Thursday, 01 February, 2018

Lab-on-a-chip used to study single bacterial cells

European researchers have set up a lab-on-a-chip, hardly bigger than a matchbox in size, which enables them to study gene regulation in single bacterial cells. Their work has been published in the journal Nature Communications.

Single bacterial cells grow in about 2000 channels of a thousandth of a millimetre in diameter and can be individually studied in detail by the researchers at the University of Basel, Switzerland. By recording thousands of microscopic images at short time intervals, the precise growth and behaviour of many generations of individual E. coli bacteria can be tracked over several days.

The huge amount of raw data generated is automatically analysed and precisely quantified by the chip’s accompanying image analysis software, known as MoMA. The software was developed in collaboration with scientists at the Max Planck Institute of Molecular Cell Biology and Genetics in Dresden, Germany.

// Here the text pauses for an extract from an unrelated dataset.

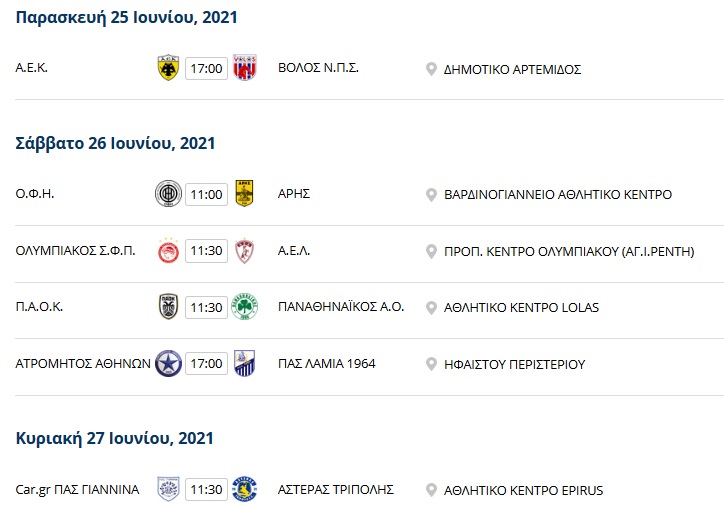This screenshot has height=509, width=724.
Task: Click the Olympiacos red team logo
Action: [168, 251]

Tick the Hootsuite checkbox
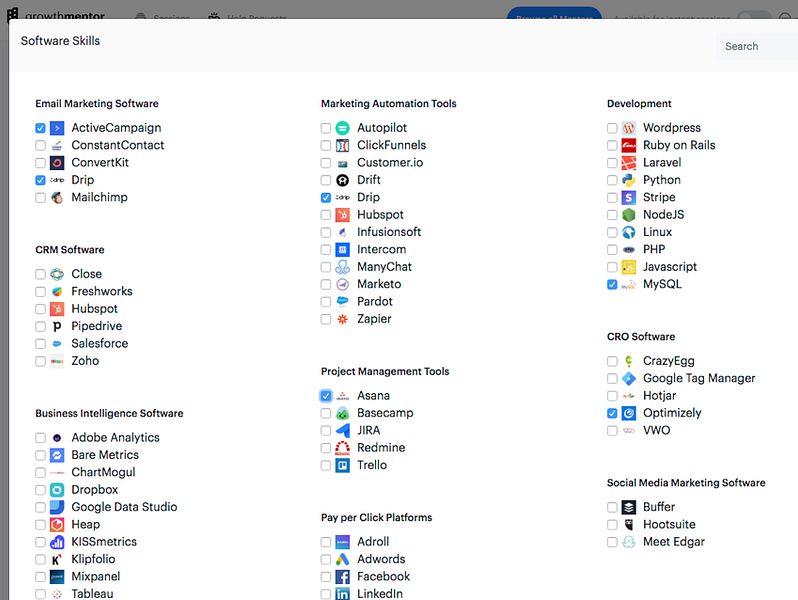(612, 525)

Using the new system, the researchers can now study precisely how genes are regulated in single cells under changing environmental conditions, enabling them to gain insights not only into gene regulatory processes but also the diversity of adaptive responses of bacteria to varying environments. For example, it is possible to investigate how individual bacterial cells respond to a sudden exposure to an antibiotic: whether they die, stop growing or simply continue to divide undisturbed. It is also possible to observe the antibiotic’s increasing effect duration on the cells, which helps us understand why antibiotics do not always kill all pathogens.

“With the microfluidic chip we can also answer how bacteria communicate with each other, how they respond to stress or whether the relationship of bacterial strains plays a role in adaptation strategies,” said Professor Erik van Nimwegen, head of the Basel research group. “Such single-cell analyses are very important, because measurements of entire cell communities are often misleading since all the heterogeneity of the single cells has been averaged out.”

The researchers demonstrated the efficiency of the chip laboratory using a model system of gene regulation, the lac operon. The lac operon of E. coli contains genes involved in lactose metabolism, and is expressed only when lactose is present and glucose is absent.

“We have used green fluorescent protein to observe how E. coli bacteria respond to alternating nutrient changes from glucose to lactose,” Professor van Nimwegen said. “The lac operon has been studied for more than 50 years, and still we discovered new important properties when looking at it with single-cell resolution.”

In the first round, the bacteria switched to lactose turnover with a time lag. However, repeated switching from glucose to lactose led to a much faster adaptation of the cells as they started growing much earlier.

“Surprisingly, the lag times are similar in genetically related cells, suggesting that bacteria retain a memory of the behaviour of their ancestors,” Professor van Nimwegen said.